Environmental, Social, and Governance (ESG) is a framework for companies and investors to evaluate the overall impact on the environment and society, as well as the transparency of corporate governance. In some circles, ESG has become an emotionally charged phrase. What are some of the pros and cons of ESG…?


ESG’s influence on reporting corporate emissions According to a McKinsey study, 90% of S&P 500 companies now publish ESG reports. In fact, the SEC is considering new rules which would stipulate that all publicly traded companies include their climate-related risks and greenhouse-gas (GHG) emissions. That is, companies would be forced to report total emissions and spillover effects, which would make it more difficult for companies to hide behind their numbers. This consideration aligns well with the recently adopted Federal Building Performance Standards and Building Performance Colorado.

Shifting Demographics By 2025, millennials will represent ¾ of the workforce and they have been dubbed the values-driven generation. One of their motivators is to make the planet better; hence, they are more likely to invest and do business with green and socially responsible companies. Furthermore, as millennials and women grow in numbers in the labor market and in assets, they will be able to wield even more ESG influence.

Controversies Is ESG pushing the envelope too far…? That has yet to be determined. There is criticism around greenwashing, marketing a company’s sustainability, and the murkiness around measuring a company’s ESG.  Some companies that have been wrapped up in ESG and profit scandals are Volkswagen, Nikola and Theranos. Volkswagen’s 2015 Diesel-Gate scandal, Nikola’s CEO touting their EV truck progress in 2020, Theranos wild claims in 2016 about the success of their blood-tests. Moreover, there still is not a universal tool to measure a company’s ESG, which can make it tricky discerning a company’s actual ESG vs. their greenwashing.

Positive Outcomes Wherever you stand on climate change, it is hard to deny that emitting less pollutants into the environment is better for our society and planet.
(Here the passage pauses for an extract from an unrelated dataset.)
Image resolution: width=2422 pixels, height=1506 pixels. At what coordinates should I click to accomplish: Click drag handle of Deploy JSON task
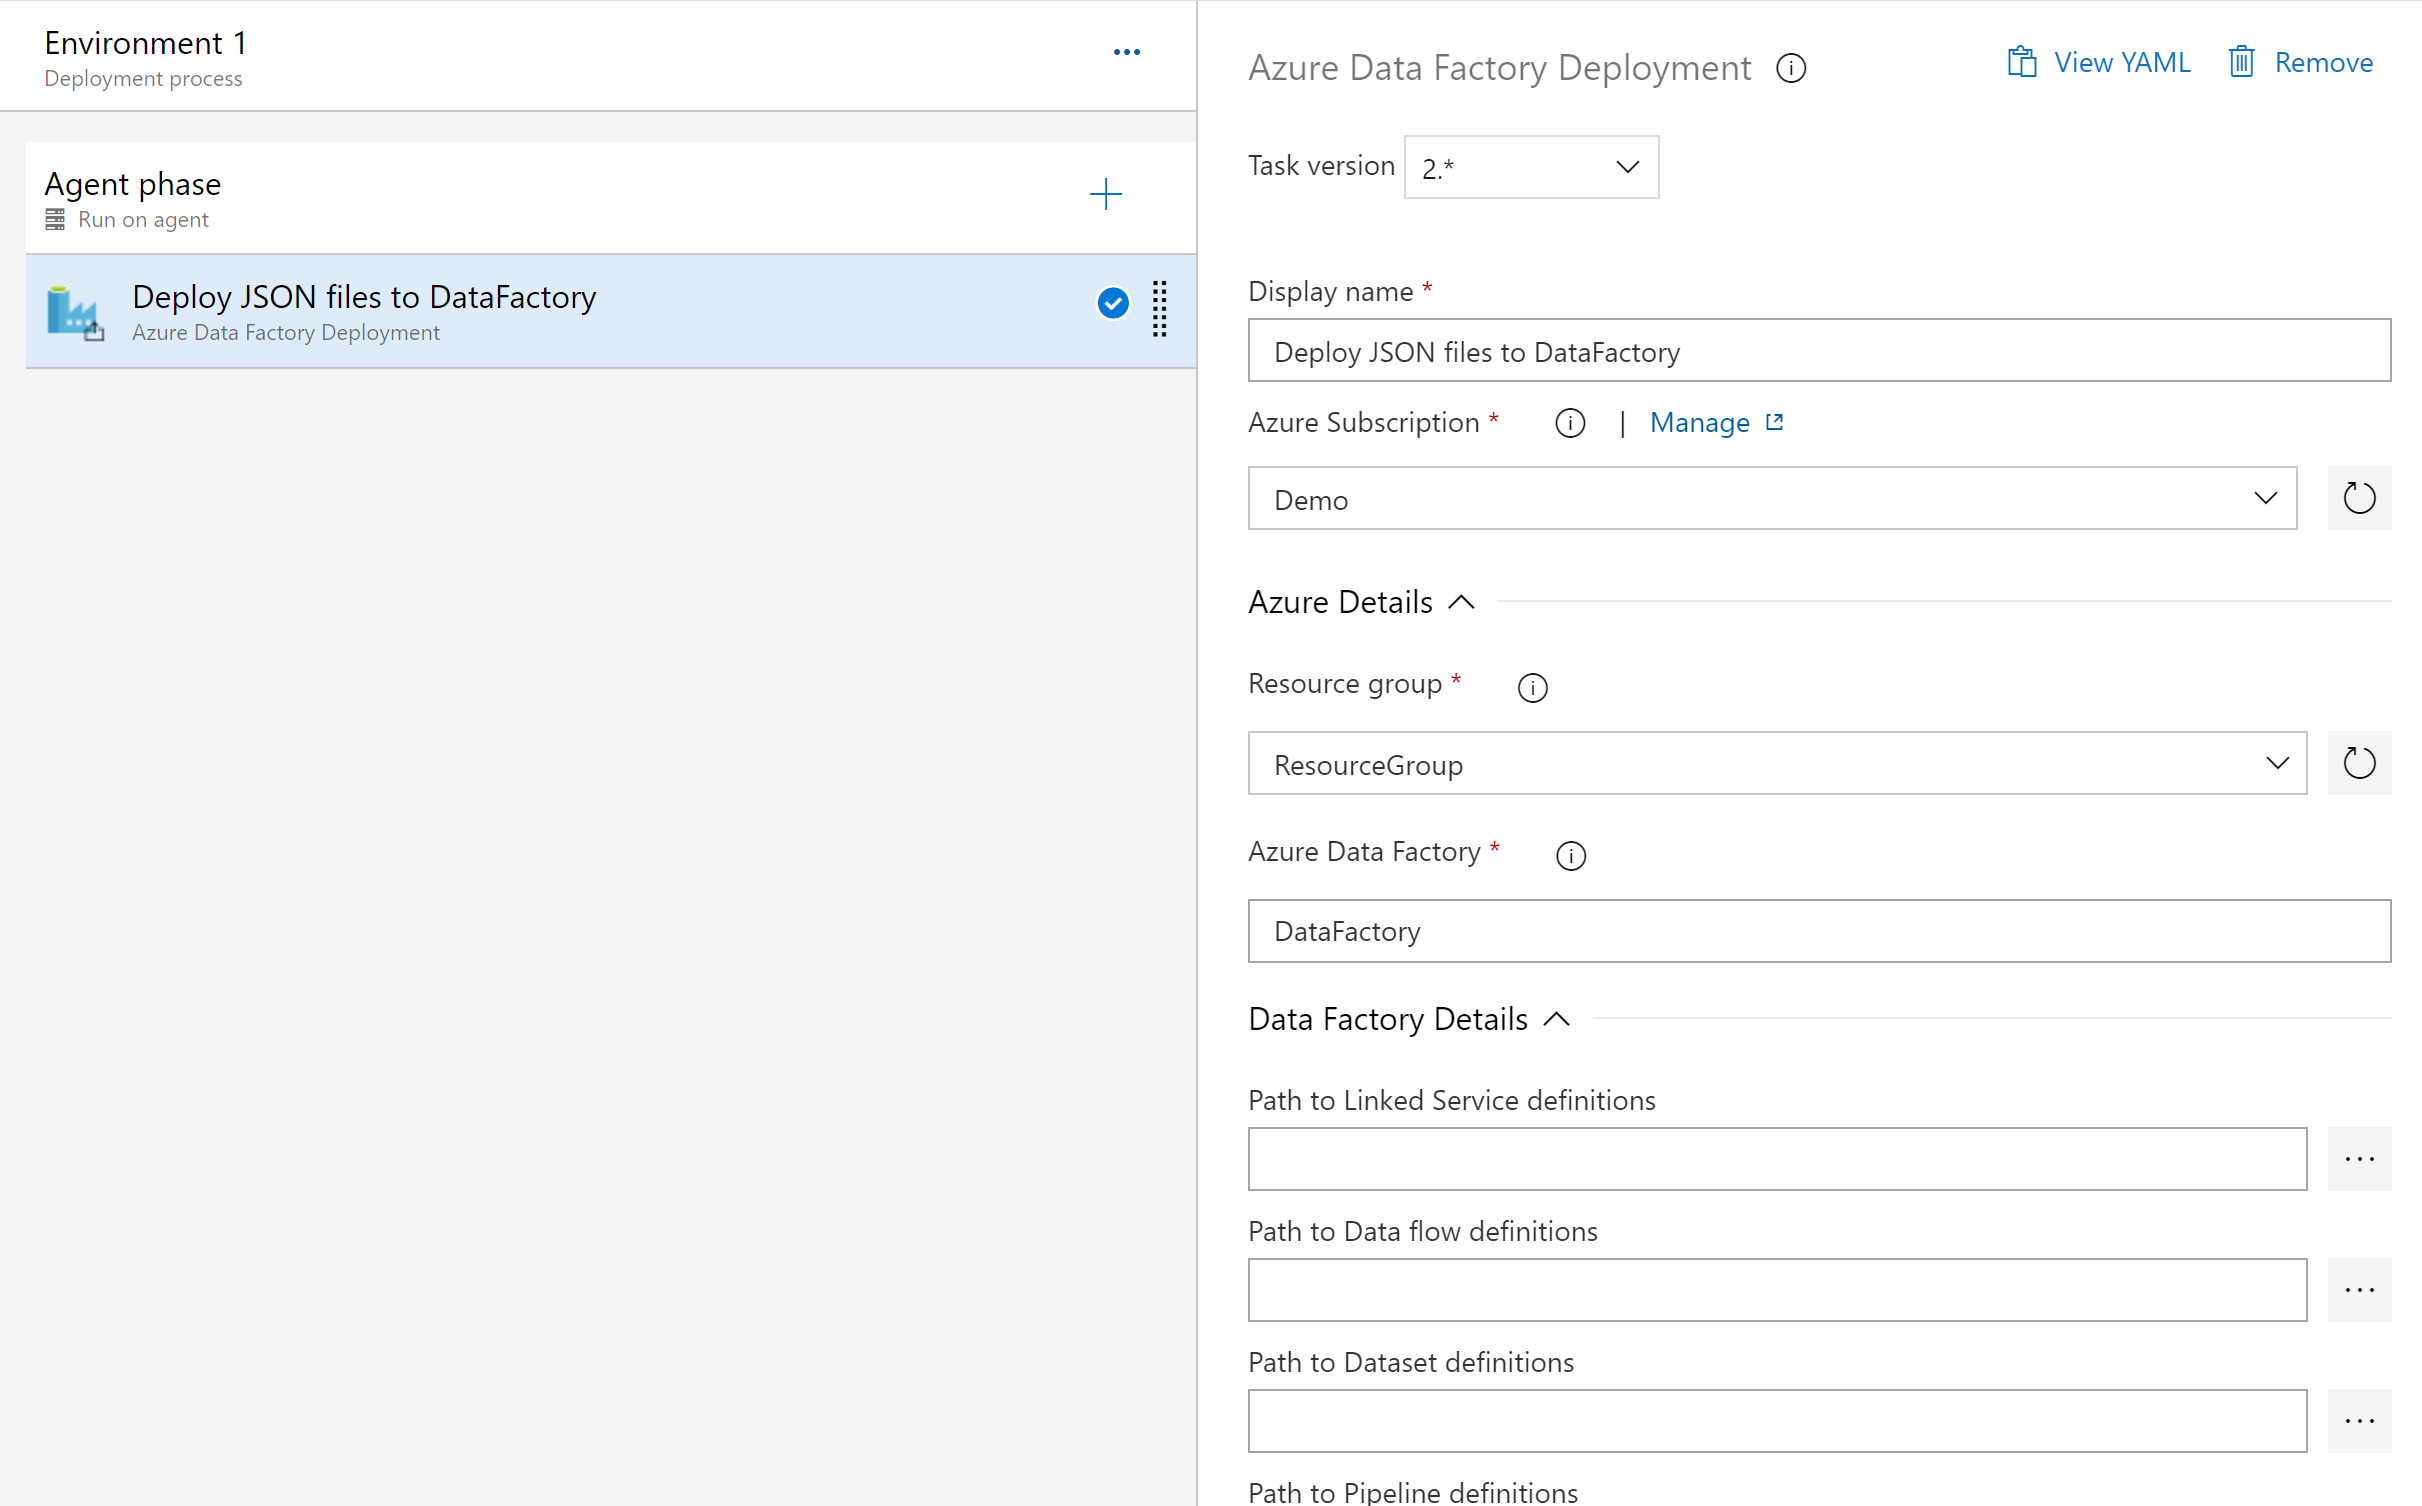pyautogui.click(x=1159, y=308)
Sure, this comes at a cost, but let us not go there. What researchers have proven: there is a correlation between companies that adhere to ESG standards tend to have happier and healthier teams; greater productivity and profitability; greater retention and return on investment (buildings). Bringing it back to Colorado’s ESG office space, many ESG reports provide accurate data, which can help companies and investors make informed decisions. Tenants are now weighing in on whether a building is comfortable and efficient. Some of the savvier tenants, are even asking the tough questions: what are property managers and operators long-term energy plans, and what are they doing to reduce GHG emissions and waste?

Better and greener Colorado’s latest building energy initiatives such as Building Performance Colorado and Energize Denver tie into ESG. Is Denver’s goal to be nearly carbon-neutral by 2040 attainable? How much of a role will electrification play…? All the investments and interest in ESG is exciting-I hope we continue to bet on the right solutions to make Colorado better and greener.